Back to reality...
Maybe other creatures on other planets are shaped like balls and roll around their own environment in different gravity.
It seems we may be having a conversation with one now, in a manner of speaking. I actually didn't expect to have to get into this. I was merely puzzled by Williamson's remark because words like "designed" and "made" are generally used only by evolution deniers, but with their typical beliefs there would be no remaining "mystery" to speak of. So I have no idea where Williamson puts himself, but I can address Omid.
Our eyes; designed or evolved? This is a hell of a question. If someone had asked me this question a few years ago, I would readily answer that they evolved over many million years by the process of
natural selection. If someone asks me this question now, I would say that human eyes
can never ever be designed by an evolutionary optimization process. Gradual improvement (even if guided by a gradient-descent algorithm that can identify a direction vector for improvement)
can't lead to an stereoscopic, auto-focus, night-day vision capable, liquid-filled, deformable lens, image-stabilized (yes, the human visual system is image-stabilized like the Zeiss 20X60), color-sensitive optical system mounted in-front (not behind or to the sides) of the head of a bi-pedal creature.
Absolutely all of this was argued to full completion long ago, but here we go, as briefly as possible... I really can't imagine why anyone would want to ask
you this question at all, since it obviously doesn't fall within your expertise -- and it's not clear what real scientific field does, not even optics it seems. As to biology, you're in no position whatever to make claims about what evolution can "never ever" have led to. Yes, the eye is intricate and useful yet it's also rather weird, not truly "optimized" at all, and could have been better in any number of ways. This is typical; such features develop in a purely contingent way and at times even for different purposes, as with feathers and wings. But you're just engaging in idle café chatter about irrelevant abstractions. Evolution is not an "optimization" process, an algorithm, a heuristic; it's not actually
performed by anything, and doesn't have goals, but just happens. If
you can't see how it could have produced eyes, you simply need to learn more about evolution, and about eyes.
PS1. I learned optimization theory from the book by the prominent British mathematician Roger Fltecher some 25 years ago. Genetic algorithm (and the whole host of similar methods developed over the past several decades) are a bunch of ad-hoc non-scientific methods. See attached PDF paper which exposes the fallacy of the so-called "nature-inspired" optimization methods.

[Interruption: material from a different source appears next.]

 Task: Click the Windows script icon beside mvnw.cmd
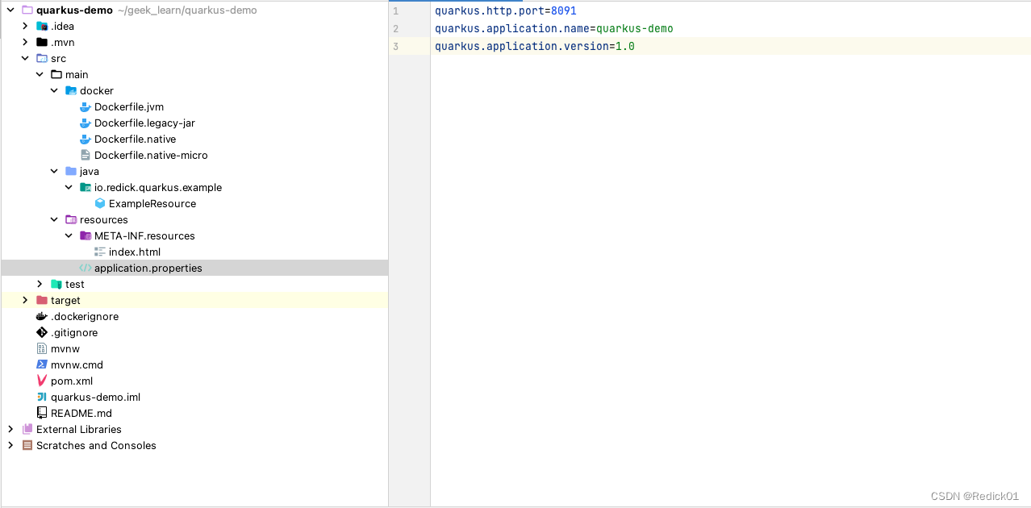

You seem to be suffering from a ridiculous misunderstanding here. The fact that evolution is used as a metaphorical inspiration for algorithms (in the arcane field of "metaheuristics") doesn't mean that it is one itself; the fact that such "evolutionary" optimization methods may not work well doesn't mean that biological evolution doesn't work. You're confusing theoretical entities with real ones, metaphor with scientific fact -- essentially, living on another planet.
PS2. Evolution by natural selection is a non-scientific theory as well. This is because you can not design an experiment (or hope for discovering some evidence) which can possibly prove evolution wrong. It is also a circular argument: the fittest are those who survive, and those who survive are deemed fittest. Evolutionary theory is like economy, psychology and probability theory. It is close to a being a science but not quite there yet.
Evolution is actually the best established theory in modern science. It has a staggering range of supporting evidence in a variety of fields ranging from paleontology to microbiology. Ignorance of the actual content of all those fields doesn't justify a claim to the contrary. All sorts of this evidence could have turned out differently in ways that would have been awkward for evolution to explain, but didn't. (It's actually hard to "prove" any theory "wrong" because there are always explanatory maneuvers to resort to; but evolution is no different in this respect from others.) All these foolish statements have been widely and repeatedly rebutted in detail, so I'll ignore the unfortunate business of Huxley's "fittest" and stop here.
Binastro is right, there's much that we don't yet know. But these are the kinds of claims that students are supposed to learn the fallacy of in college if not high school, that make one wonder what sort of person one could be talking to... of course it's also odd to hear someone make Leica out to be fools for not licensing his optical patent, and then find that he actually doesn't understand depth of field. "New Horizons", indeed. The question I had at my first glance has been answered; this conversation can only be described as risible, ideally said in one's best Michael Palin voice.